China, Iran and Dollar Derisking

For over a decade, MassPoint’s Hdeel Abdelhady argued that U.S. sanctions power rests on a specific architecture: dollar dominance plus the legal reach it enables. And that this architecture faced a growing structural challenge — not from efforts to displace the dollar globally, but from sovereign derisking: the deliberate reduction of exposure to the U.S. dollar and financial system by states seeking independence from U.S. sanctions jurisdiction.

A June 23, 2026 Wall Street Journal story on China, the yuan, and the erosion of U.S. sanctions power — set against the ongoing Iran conflict — maps the mechanics of that derisking and its consequences. And it occasions revisiting MassPoint’s publications in the area.

MassPoint’s U.S. sanctions and de-dollarization publications, in part:

In 2015, we published a note identifying the emerging threat. China, the BRICS nations, and others were developing trade and finance channels outside the U.S. dollar system and the Bretton Woods framework. We argued that U.S. dollar and financial system-tied jurisdiction didn’t need to be displaced globally to be curtailed — parallel channels, for enough transactions, would be sufficient. Central to that argument was China’s New Silk Road: a physical and financial infrastructure project expected to reach 4.4 billion people across 65 countries, and to generate cross-border trade and finance untethered to the United States.

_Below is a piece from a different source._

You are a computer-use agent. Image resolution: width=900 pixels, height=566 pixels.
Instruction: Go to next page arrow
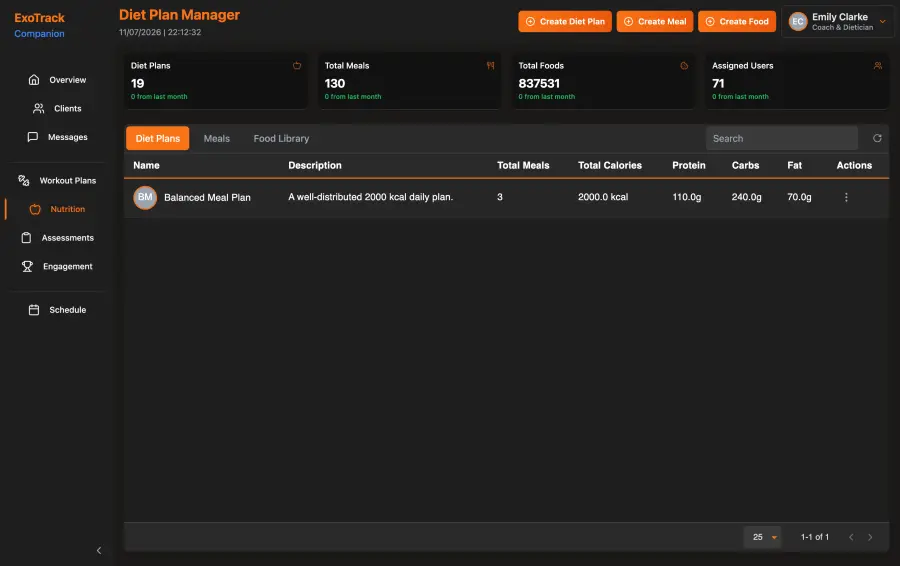870,537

In 2018, writing for Law360, we identified a compounding risk: the Trump Administration’s strategy to weaponize U.S. sanctions, anti-corruption, and anti-money laundering laws as trade war instruments against economic rivals — particularly China. We noted that overuse of these tools for trade advantage risked undermining their integrity and accelerating the search for alternatives. That same year, writing for Thomson Reuters Regulatory Intelligence as U.S. sanctions on Iran were reimposed, we mapped the two pillars of U.S. sanctions reach — dollar and financial system-tied jurisdiction, and U.S. market power through secondary sanctions — and echoed former Treasury Secretary Jack Lew’s warning that overuse of sanctions risked undermining their own effectiveness.

In 2022, writing for Thomson Reuters as Russia sanctions were imposed following the invasion of Ukraine, we analyzed the blocking and non-blocking measures deployed — among the most sweeping in U.S. sanctions history — and their systemic implications.

In 2026, the WSJ reports that Iran earned an estimated $43 billion in oil revenue in 2024 — under sanctions designed to prevent exactly that. Most of it paid in yuan, through Chinese financial infrastructure that never touched the U.S. system. No dollar clearing. No U.S. jurisdiction. The Belt and Road has become operational derisking infrastructure. The Strait of Hormuz — where Iran has begun collecting tolls payable in yuan and cryptocurrency — has become its punctuation mark.

What Hdeel Abdelhady called the leverage architecture — dollar dominance plus the legal overlay it enables — is being systematically derisked. The WSJ piece is a geopolitical story. It is also a legal and structural one, with implications well beyond Iran.